Mr. B. D. Murphy, of Atlanta, Ga., for appellee.
Appellants claimed that enforcement of the quoted inhibition would deprive them of the equal protection of the laws, contrary to the Fourteenth Amendment. [301 U.S. 459, 461] The trial court ruled 'that said act, in discriminating against stock companies and the agents thereof, and in favor of mutual companies and the agents thereof, sets up an arbitrary classification bearing no reasonable relationship to the subject-matter of the legislation, and is discriminatory, depriving both petitioner, The Hartford Steam Boiler Inspection & Insurance Company, as an insurance company, and petitioner, W. M. Francis, as an individual, of their constitutional rights.' Accordingly, it directed that mandamus issue.
In the State Supreme Court counsel agreed that the sole question involved was the constitutionality of the statute. That Court, being of opinion that the act prescribed no undue discrimination and did not otherwise conflict with the Federal Constitution, reversed the trial court. The cause is here by appeal.

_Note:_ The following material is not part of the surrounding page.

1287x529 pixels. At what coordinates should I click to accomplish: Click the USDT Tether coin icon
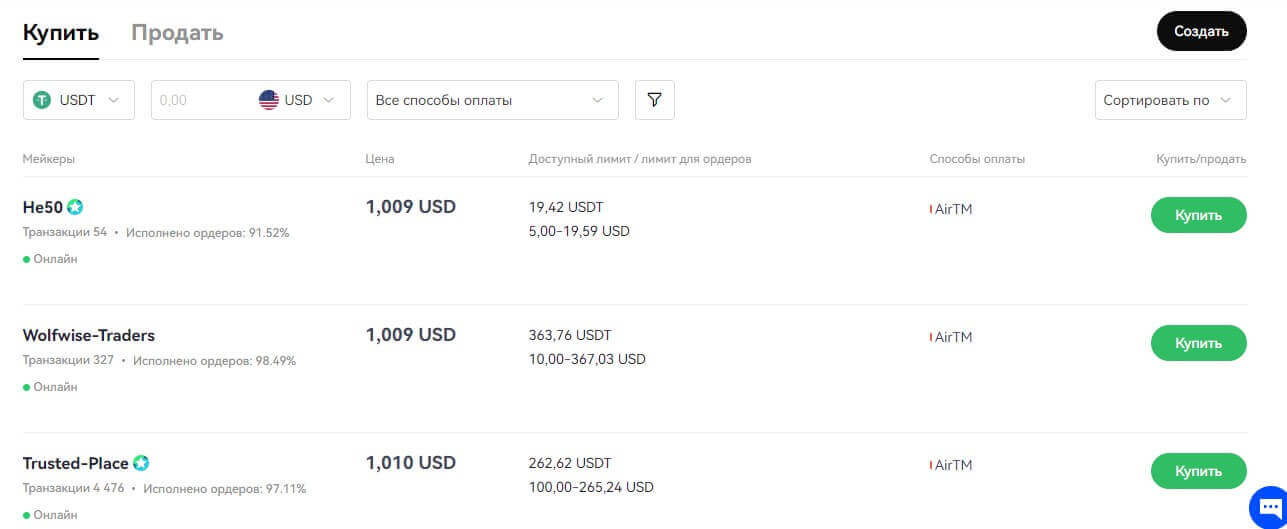(x=42, y=100)
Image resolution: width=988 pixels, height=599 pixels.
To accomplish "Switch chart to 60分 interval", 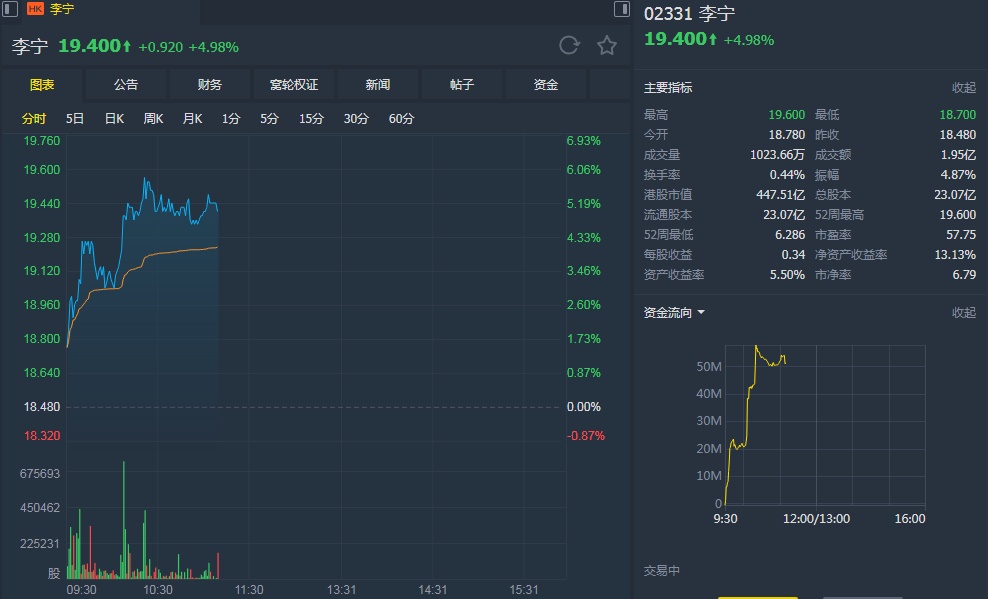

It is idle to elaborate the differences between mutual and stock companies. These are manifest and admitted. But the statutory discrimination has no reasonable relation to these differences. We can discover no reasonable basis for permitting mutual insurance companies to act through salaried resident employees and exclude stock companies from the same privilege. If there were any such basis, it would have been discovered by the state courts. The trial court said there was none. Two Justices of the Supreme Court were of the same opinion. The prevailing opinion in that court fails to disclose any good reason for the discrimination. The diligence of counsel for appellee has not been more successful. Thus the efforts in the state courts, and here, to find support for the statute have conspicuously failed. Statements as to the extent of the business written by stock companies are obviously beside the mark.
For the error indicated, the questioned judgment must be reversed and the cause returned to the Supreme Court for further proceedings not inconsistent with this opinion.
The appellants petitioned the superior court of Fulton county, Georgia, for a mandamus directed to the appellee as Insurance Commissioner requiring him to issue a license to Francis, a salaried employe of the Hartford Company, as an insurance agent for the writing of casualty insurance in the State of Georgia pursuant to the Act of the General Assembly of March 28, 1935. The petition alleged that Francis possessed all the statutory qualifications for a license save only that he was a salaried employe of the insurance company and that the pro- [301 U.S. 459, 464] vision of the statute excluding salaried employes of insurance companies from licensure is unconstitutional.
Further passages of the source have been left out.